I'm just neglecting that statement.
And I am neglecting yours :LOL:

Very low cost. Prefetching is not a martian technology. I believe all the current GPUs already does that. You can do it on CPU where u can just try to analyze memory accesses patterns, u can do it much better on a GPU where u can know almost predict everything but visibilty.

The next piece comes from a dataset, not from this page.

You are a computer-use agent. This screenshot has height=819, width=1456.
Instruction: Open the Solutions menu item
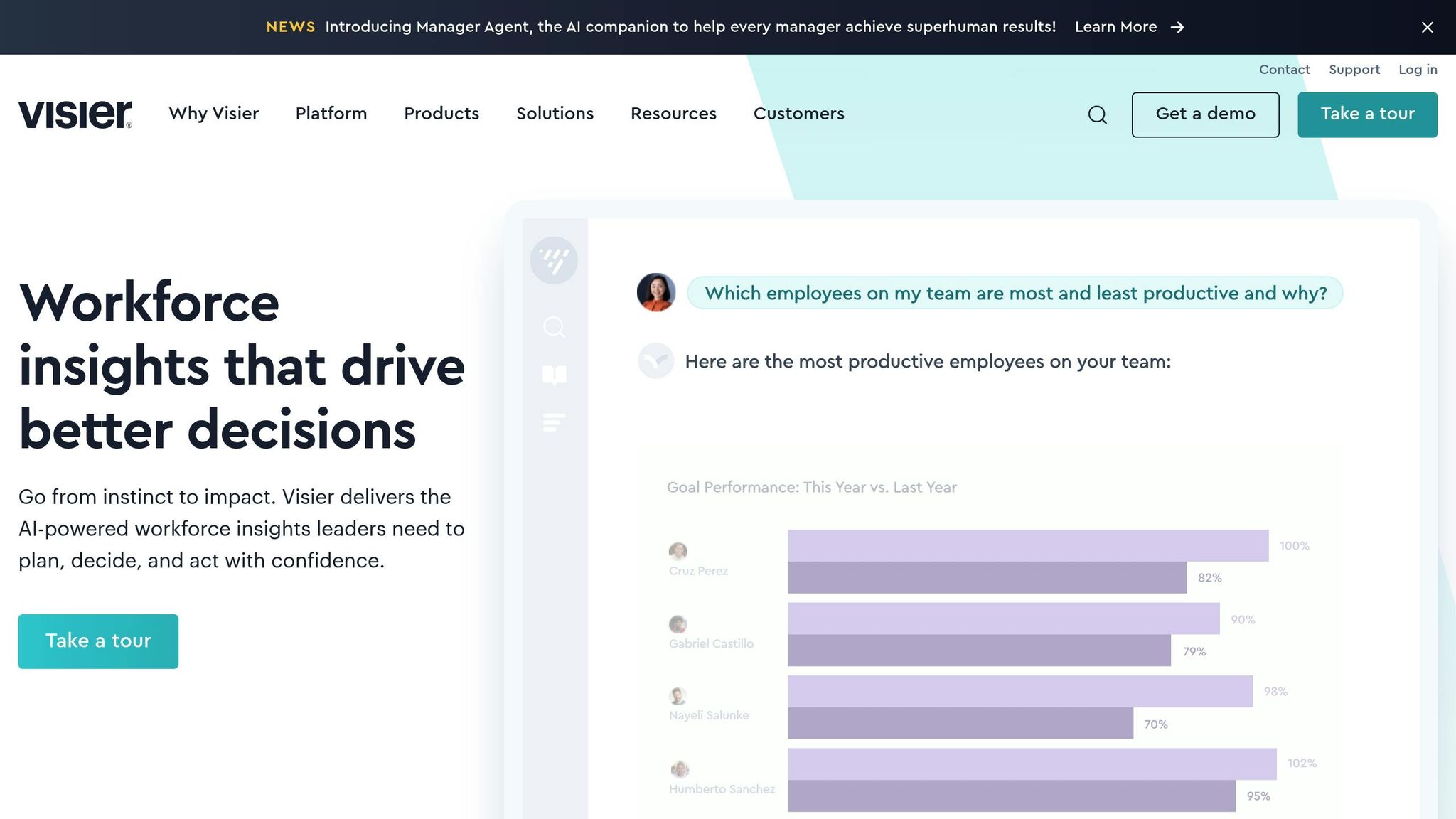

Precharge is not the only issue. Open a new page is. :LOL:
edited: Higher latency means bigger cache.
No, it's not. This is the clear evidence that you should cut&past from books less and start to think with your brain more, cause u haven't understood the basics here. What's the purpose to have N memory controllers+crossbar if a single mem controller has access to ALL the addressable memory? Obviously this is not the case, each controller has access to 2 memory modules at time,with the same address lines shared.

From the article above:
The idea of NVIDIA'a crossbar memory architecture is that rather than have a single "lane" along which data can travel, four "lanes" are used, each of which is able to carry 64 bits of data at a time. This way, if say four 64 bit data chunks need to be transferred, it can be done in a single transfer while the traditional approach would mean four separate transfers

Well to do four different reads simultaneouslly (different locations) they cannot share the address bus. It must be four independent address bus. :rolleyes:

edited: About PCB cost. The high cost is the PCB manufacturing cost. IIRC the standard GF4Ti PCB has six layers but the Quadro4 PCB has 8 layers. My guess some high frequency problems (just guess).
 
MfA said:
Just curious, does anyone know how exactly data is distributed accross the 4 sections? (Maybe someone tried to analyze pathological cases, or the people with the expensive logic analyzers perhaps? :) Based on tiling? And how about vertices?
Just my guesses :) Everything but geometry is stored in a tiled fashion.
How data are distribuited isn't easy to figure out. I believe they uniformly split data on each controller/section, but frame buffer, textures and zbuffer are not kept spatially togheter. One can think of an arrangement where one 32 bits pixel + 32 bits zbuffer/stencil are stored in the same 64 bits word that can be read in one clock, but I think this is not the case. It would make onchip caches less efficient.

ciao,
Marco
 
Mfa:
Just curious, does anyone know how exactly data is distributed accross the 4 sections? (Maybe someone tried to analyze pathological cases, or the people with the expensive logic analyzers perhaps? :) Based on tiling? And how about vertices?

No info about that, only the cache info.
Quad Cache architecture uses four independent high speed cache memory locations to store primitive, vertex, texture, and pixel information.

Each cache is connected with a unique memory controller.
What is this primitive store? thanks.